And given Wayne's exploits of late—specifically, the execrable Tha Carter IV, out today—you may have missed the boat entirely. Nearly all of the attributes that once made Wayne great seem to have deserted him, leaving a husk of an artist with diminished heart, soul, and mind.

C4 is Lil Wayne's first post-incarceration album, and theoretically his first post-narcotic album: terms of his probation in an Arizona drug possession case (unrelated to the New York gun charge that got Weezy his extended stay on Rikers Island) include a three-year ban on drugs and alcohol. That should mean no lean, no blunts, no "big tall glass of Some Shit You Can't Pronounce-ier," as Wayne rapped on his 2010 stopgap album I Am Not A Human Being; unfortunately, it may also mean a thoroughly uninteresting Wayne, if C4 is any indication.

Looking for the truly bizarre references and star-eating tendencies of Wayne's best work? They're absent on C4, replaced by an apparent interest in being America's most proficient Blood ("Blunt Blowin'") who is also an ace cunnilingus performer ("So Special") and frequent sober strip club denizen ("She Will"). Wayne's arsenal of looping, serpentine flows, still occasionally tapped for inspired work on other artists' singles, has been reduced here to little more than a modified version of the plodding two phrases per bar flow that Rick Ross has trampled rap with for 18 months. The much-reviled hashtag rap style is all over C4, with clunkers like "For dear life you're holdin' on, En Vogue, nigga" thudding on nearly every track.

This is a bad rap album, and one that needed the shock of Internet promotion that the Jay-Z diss on "It's Good" gave it when C4 leaked.

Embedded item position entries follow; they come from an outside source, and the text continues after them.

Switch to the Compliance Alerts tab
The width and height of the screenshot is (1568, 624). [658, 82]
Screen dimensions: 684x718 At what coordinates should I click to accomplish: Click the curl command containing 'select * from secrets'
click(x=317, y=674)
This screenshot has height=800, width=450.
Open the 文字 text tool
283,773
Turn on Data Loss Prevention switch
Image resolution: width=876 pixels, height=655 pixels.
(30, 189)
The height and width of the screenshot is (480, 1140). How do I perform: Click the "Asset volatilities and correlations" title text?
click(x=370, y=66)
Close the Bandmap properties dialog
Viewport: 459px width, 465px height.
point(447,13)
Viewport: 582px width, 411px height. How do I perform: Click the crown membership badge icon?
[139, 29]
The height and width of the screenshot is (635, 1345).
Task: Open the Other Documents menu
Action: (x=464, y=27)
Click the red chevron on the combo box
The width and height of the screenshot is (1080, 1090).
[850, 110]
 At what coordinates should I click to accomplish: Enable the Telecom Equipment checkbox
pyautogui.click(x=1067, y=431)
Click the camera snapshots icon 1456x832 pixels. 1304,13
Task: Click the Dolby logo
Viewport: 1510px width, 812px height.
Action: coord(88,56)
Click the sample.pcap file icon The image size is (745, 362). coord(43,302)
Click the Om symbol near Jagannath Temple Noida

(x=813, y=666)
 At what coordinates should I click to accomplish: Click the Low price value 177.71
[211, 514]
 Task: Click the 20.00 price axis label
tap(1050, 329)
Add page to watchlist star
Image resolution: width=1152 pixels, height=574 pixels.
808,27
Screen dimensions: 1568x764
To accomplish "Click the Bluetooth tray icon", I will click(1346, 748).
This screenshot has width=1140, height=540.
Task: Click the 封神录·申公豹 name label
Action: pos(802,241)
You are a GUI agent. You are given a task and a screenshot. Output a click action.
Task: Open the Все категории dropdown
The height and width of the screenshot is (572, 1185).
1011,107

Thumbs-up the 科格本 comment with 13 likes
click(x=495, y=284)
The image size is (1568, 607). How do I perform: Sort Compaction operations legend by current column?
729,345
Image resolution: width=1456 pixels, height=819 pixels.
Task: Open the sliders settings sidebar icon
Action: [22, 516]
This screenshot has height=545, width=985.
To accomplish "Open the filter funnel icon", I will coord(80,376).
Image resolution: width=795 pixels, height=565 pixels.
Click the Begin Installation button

It's too bad that Jadakiss has the best verse on "It's Good," and was made to back off from the track as soon as the diss fallout hit: his hustle-by-numbers growl is preferable to the wounded hollering at Hov (and, by extension, Kanye) from hit dogs Drake and Weezy on the track, and better fits the brilliant, malevolent flip of "The Cask of Amontillado" by production team Cool and Dre to boot. (Most current rap albums, good or bad, have threats more entertaining or creative than Wayne's to kidnap and hold Beyoncé for ransom, too.)